**Action item**
Whenever a line in the data contains "Given", show that line.

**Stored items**
☆ ☆ ☆ ☆
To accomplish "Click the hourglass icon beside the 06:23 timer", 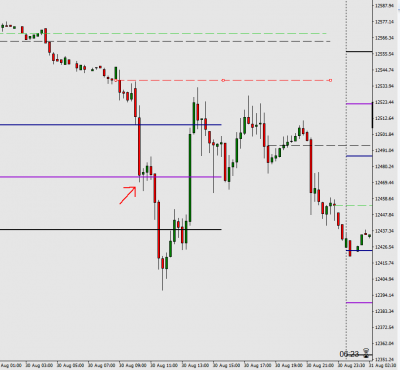I will tap(366, 353).
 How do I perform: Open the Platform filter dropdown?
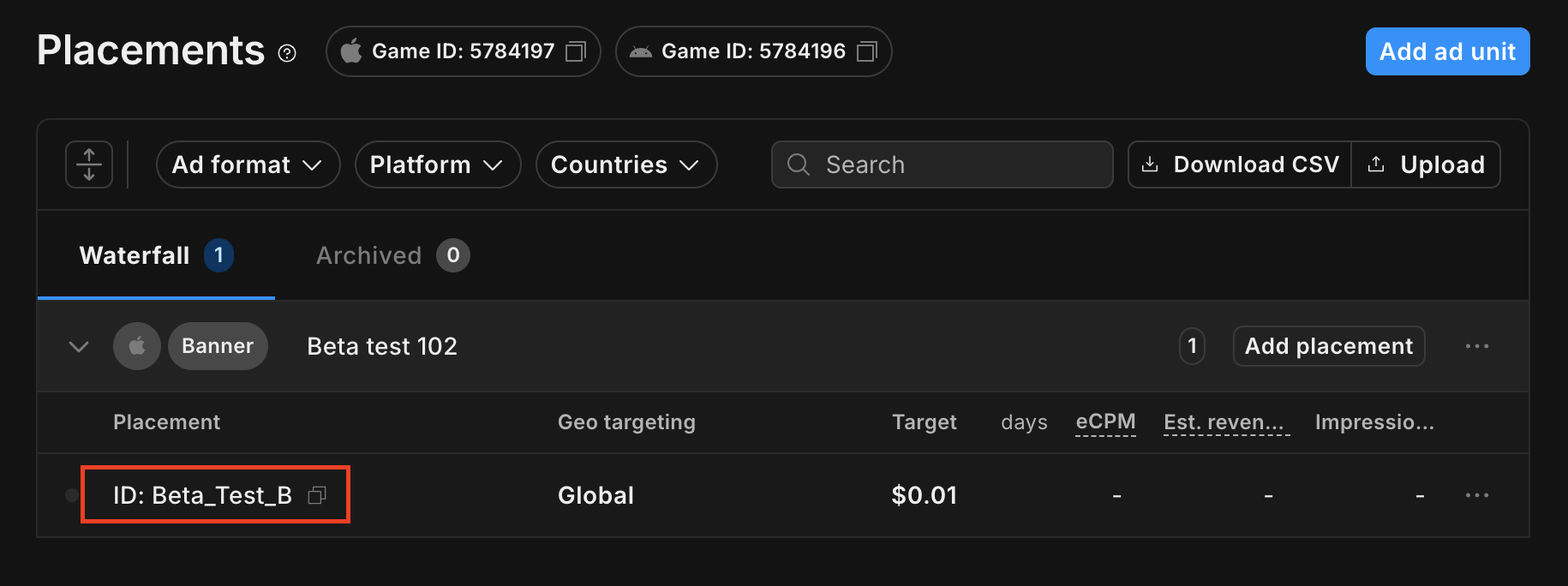pyautogui.click(x=437, y=164)
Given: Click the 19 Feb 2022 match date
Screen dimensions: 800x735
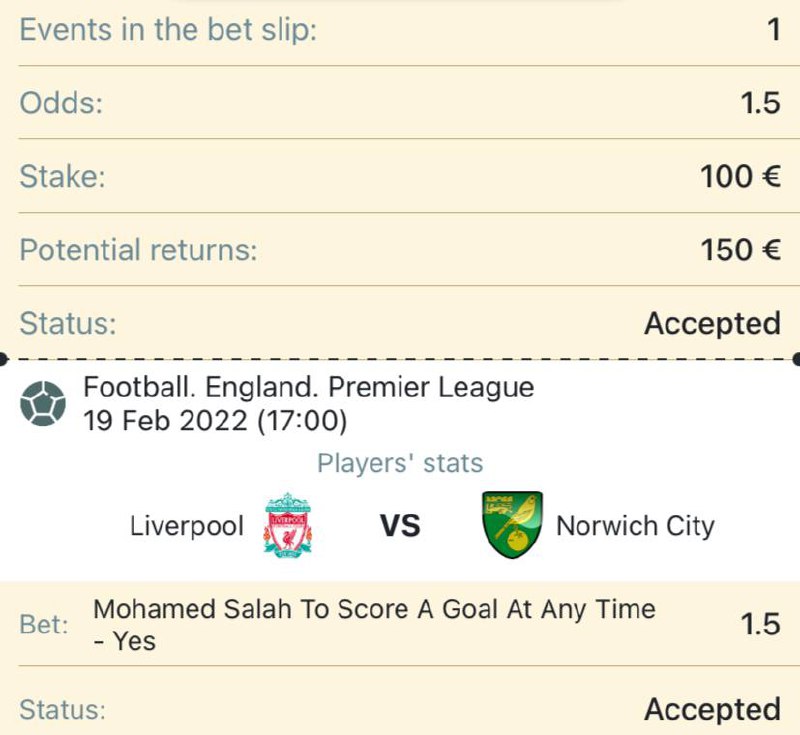Looking at the screenshot, I should pyautogui.click(x=215, y=421).

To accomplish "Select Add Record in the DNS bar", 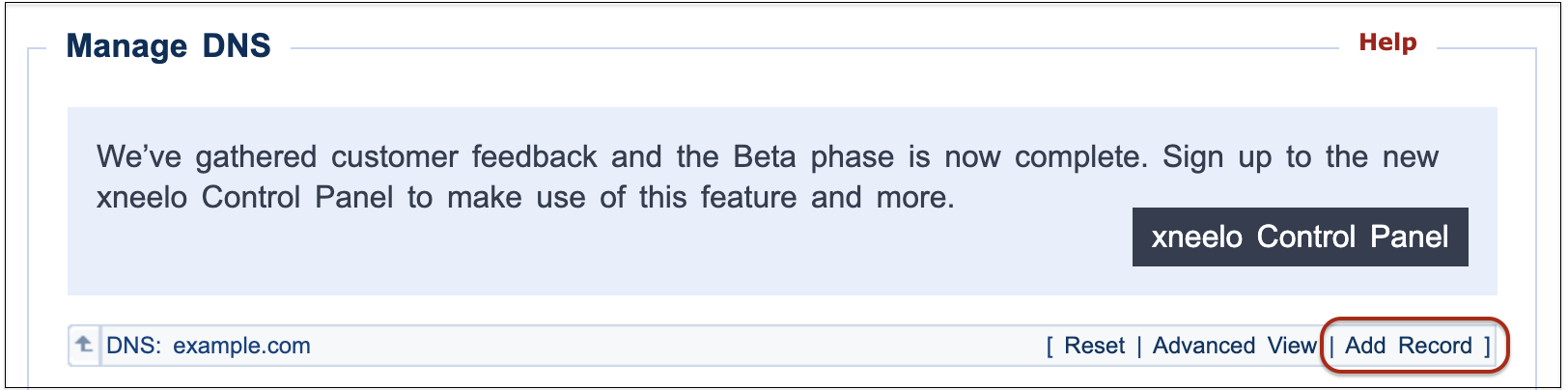I will tap(1409, 346).
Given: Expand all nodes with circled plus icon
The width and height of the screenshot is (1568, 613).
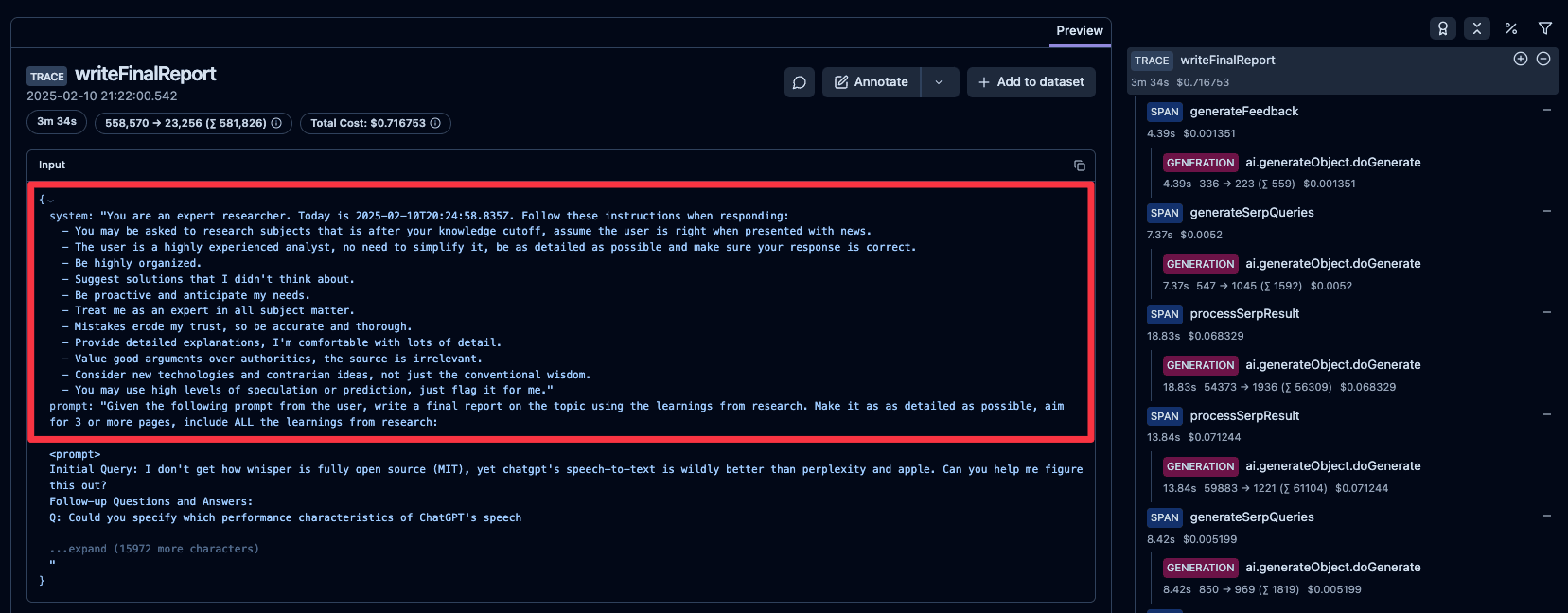Looking at the screenshot, I should coord(1520,59).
☆ ☆ ☆ ☆
**Solution to this task**
Given: Click the 19 Feb 2022 match date
Given: Expand all nodes with circled plus icon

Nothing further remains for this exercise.